Wolf Pack is proof that supernatural teen shows can still be bad
They can’t all be winners.
Wolf Pack, Paramount+’s latest teen supernatural drama, comes from an esteemed pedigree.
Not only is the werewolf series created by Teen Wolf mastermind Jeff Davis, it stars Sarah Michelle Gellar, the patron saint of the subgenre thanks to her star turn in Buffy the Vampire Slayer.
Unfortunately, this middling teen series is damned by comparison — it doesn’t have the heart of Buffy nor the innovation of Teen Wolf. Though all the essential parts of a successful show are there, it’s clear that the environment of teen shows has outgrown a by-the-numbers approach.
Though it’s based on a 2004 book, it’s clear that Wolf Pack has learned what it takes to hook a viewer in the streaming age — the series starts in media res with Everett Lang (Armani Jackson) on a school bus, getting guided through a breathing exercise by his therapist.

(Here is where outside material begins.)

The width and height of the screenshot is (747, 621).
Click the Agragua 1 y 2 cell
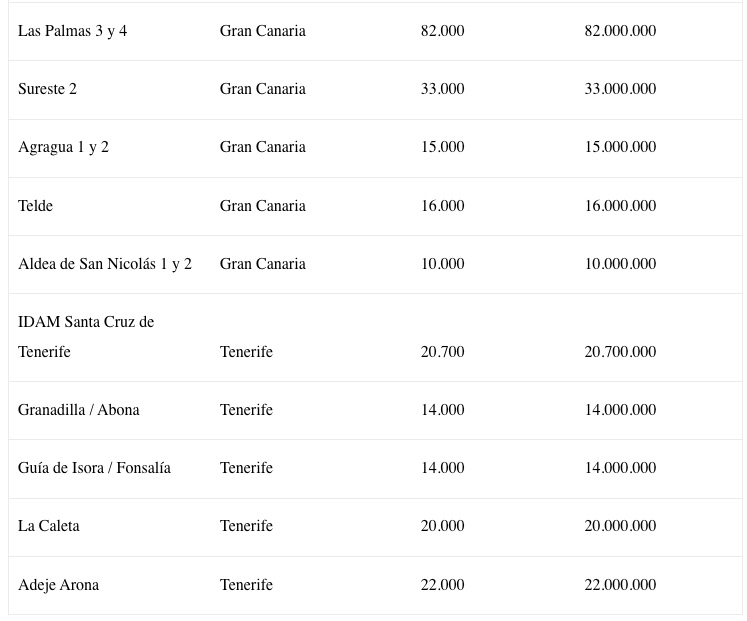click(x=63, y=147)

His extreme anxiety is (understandably) triggered by a massive nearby wildfire that causes a horde of animals to run from the woods and attack the students. It’s a surprisingly gory scene that leaves Everett with a strange bite.
But he’s not the only one. We’re quickly introduced to Blake (Bella Shepard), a lower-income student who chooses to not have a phone and spends much of her time taking care of her autistic younger brother. She too is bitten, and notices strange side effects like her acne scars healing.
Then, there’s Harlan (Tyler Lawrence Gray) and Luna (Chloe Rose Robertson), adopted twins hiding a dark secret. Yep, you guessed it — they’re werewolves, and now so are Blake and Everett. The foursome must try to figure out just what is hunting them down, alongside LAFD Arson investigator Kristin Ramsey (Gellar).
This premise would absolutely be an instant hit in 2013, but the landscape of 2023 is a bit harder to find a foothold. Aside from the cultural behemoth that is Stranger Things, the teen supernatural mystery-drama subgenre that was pioneered by shows like Buffy and Teen Wolf has evolved to give us shows like Yellowjackets, Dark, Netflix’s genius The Society, and issue-heavy melodramas like The Wilds.
But even within the bounds of an old-fashioned teen drama, there’s an issue in the execution. The requisite teen squad is assembled, but there’s no clear mentor figure. Every Scooby gang needs a Giles, and Sarah Michelle Gellar’s Kristin Ramsey just isn’t up for the task. It feels like she’s there to put the characters in places to move the plot along, but she’s more of a plot device than a character. Maybe that will change after the events of the first two episodes given to critics, but it’s not working so far.
It’s rare for a teen series to cast all newcomers for their series leads, and it may just pay off in Wolf Pack’s case. There’s an earnestness to them that makes you want to root for them, but the lack of charisma and the succinct “here’s the character and here’s their flaw” exposition makes them seem artificial.
It’s almost like Wolf Pack had the ingredients for a hit teen series — a proven creator, solid source material, intriguing start, fresh-faced talent, and a beloved figure from the previous generation — but was missing a recipe. Paired with this script, the newcomers come off as naive, the story seems tired, and Gellar’s character is almost laughably underused.
If you’re just looking for a nostalgic, formulaic network-style teen drama, you may be able to find the highlights of this show. But unfortunately, the smoke is a bit too thick for the 2023 viewer to find the blazing heart within.
Wolf Pack is now streaming on Paramount+.